***** Data section *****

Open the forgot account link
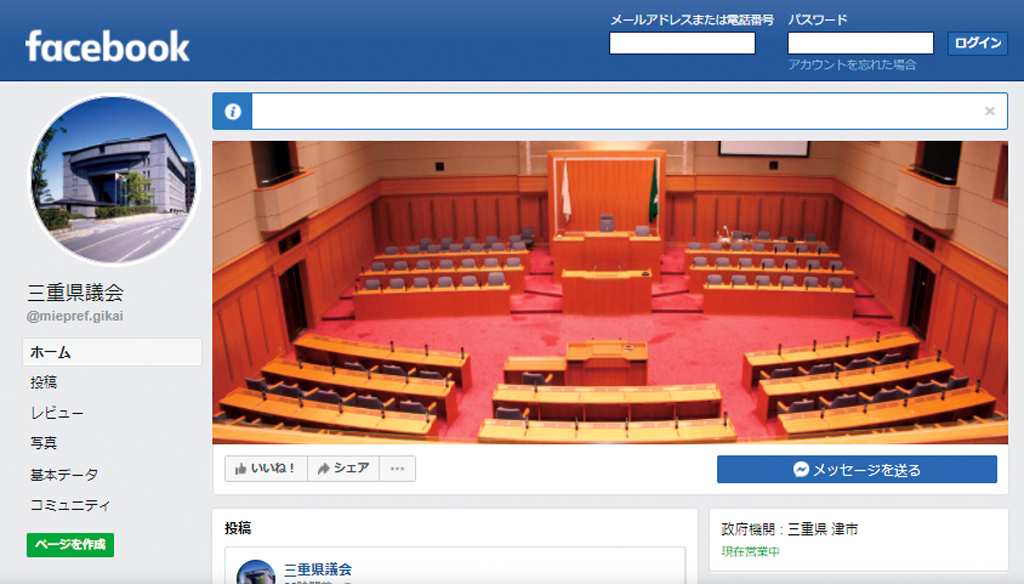 click(852, 65)
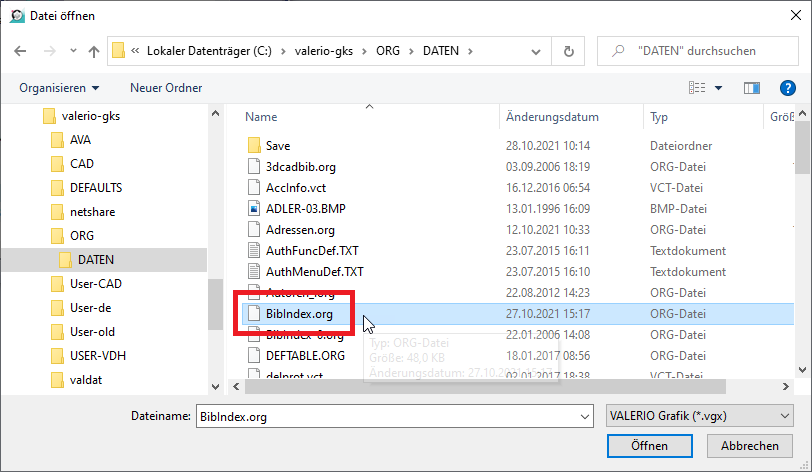Select the User-CAD folder in tree
The height and width of the screenshot is (472, 812).
(95, 284)
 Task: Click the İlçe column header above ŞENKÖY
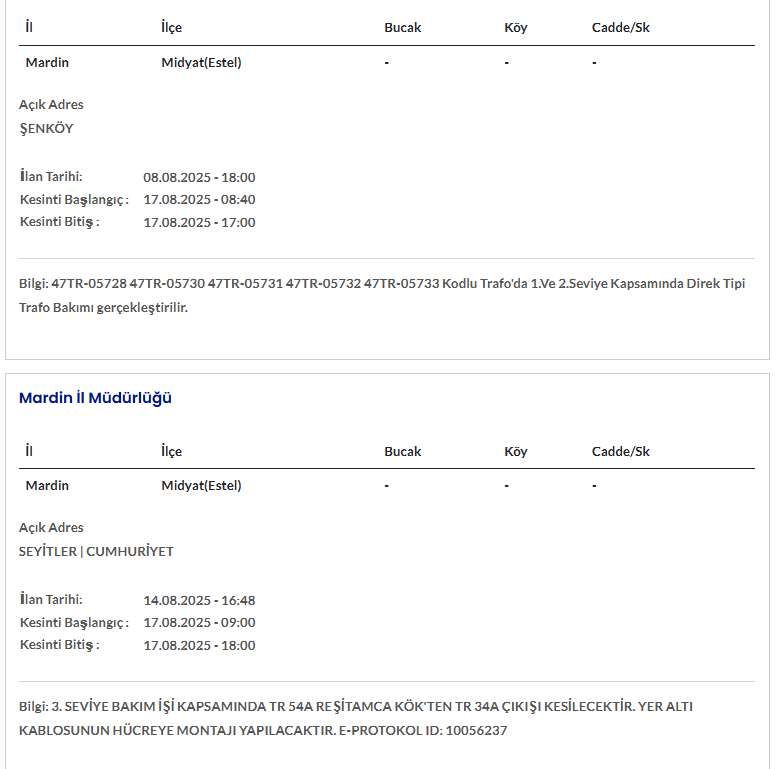(172, 28)
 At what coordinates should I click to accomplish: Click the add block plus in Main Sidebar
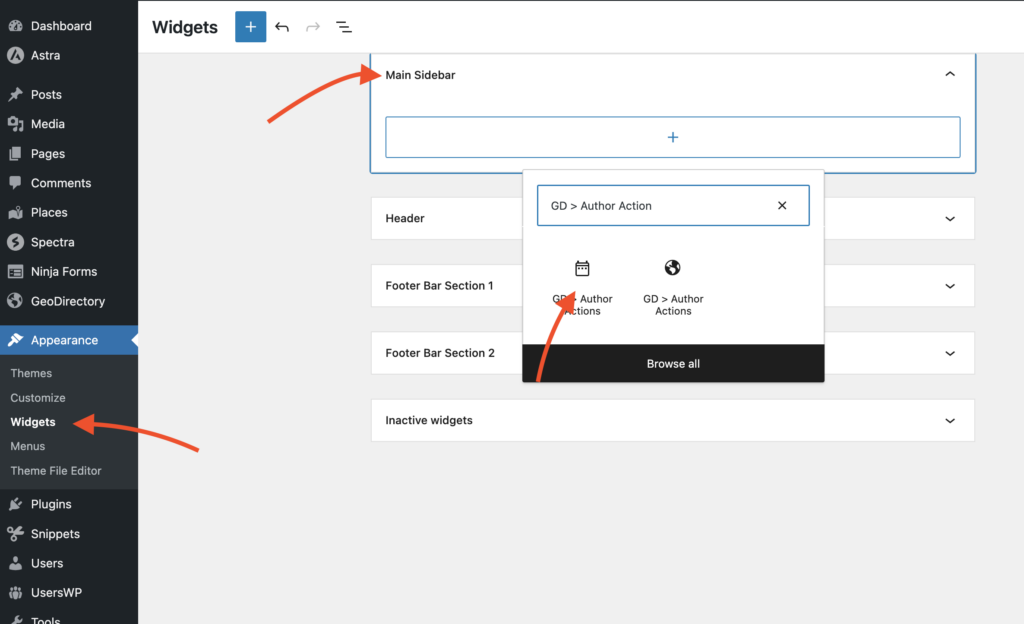[672, 137]
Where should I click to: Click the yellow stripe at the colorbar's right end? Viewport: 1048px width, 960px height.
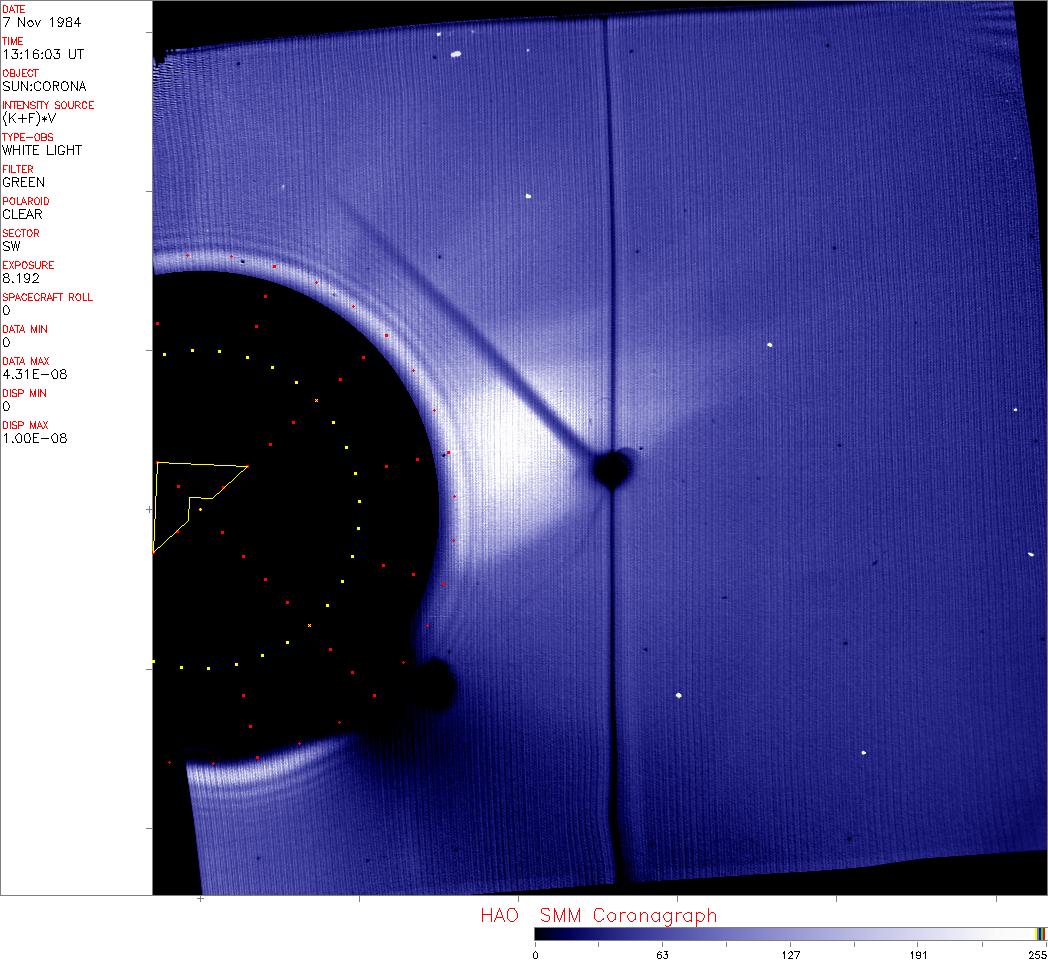1040,933
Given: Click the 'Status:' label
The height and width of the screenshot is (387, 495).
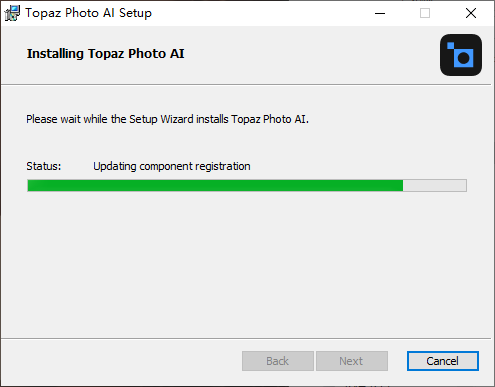Looking at the screenshot, I should click(x=44, y=166).
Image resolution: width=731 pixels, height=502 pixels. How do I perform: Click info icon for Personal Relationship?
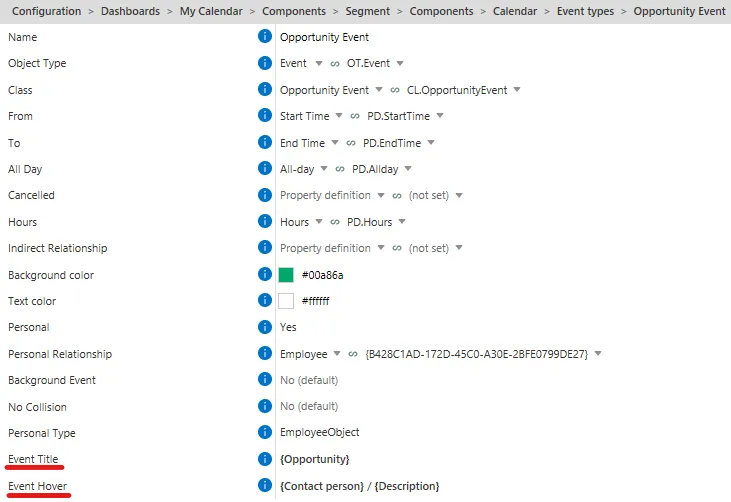[265, 353]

*****

▶ [Problem to work on]: Copy only this, please: the line with "Image resolution: width=731" and every line after it through the end of the data, with no pictures.

▶ [Task response]:
Image resolution: width=731 pixels, height=502 pixels. How do I perform: Click info icon for Personal Relationship?
[265, 353]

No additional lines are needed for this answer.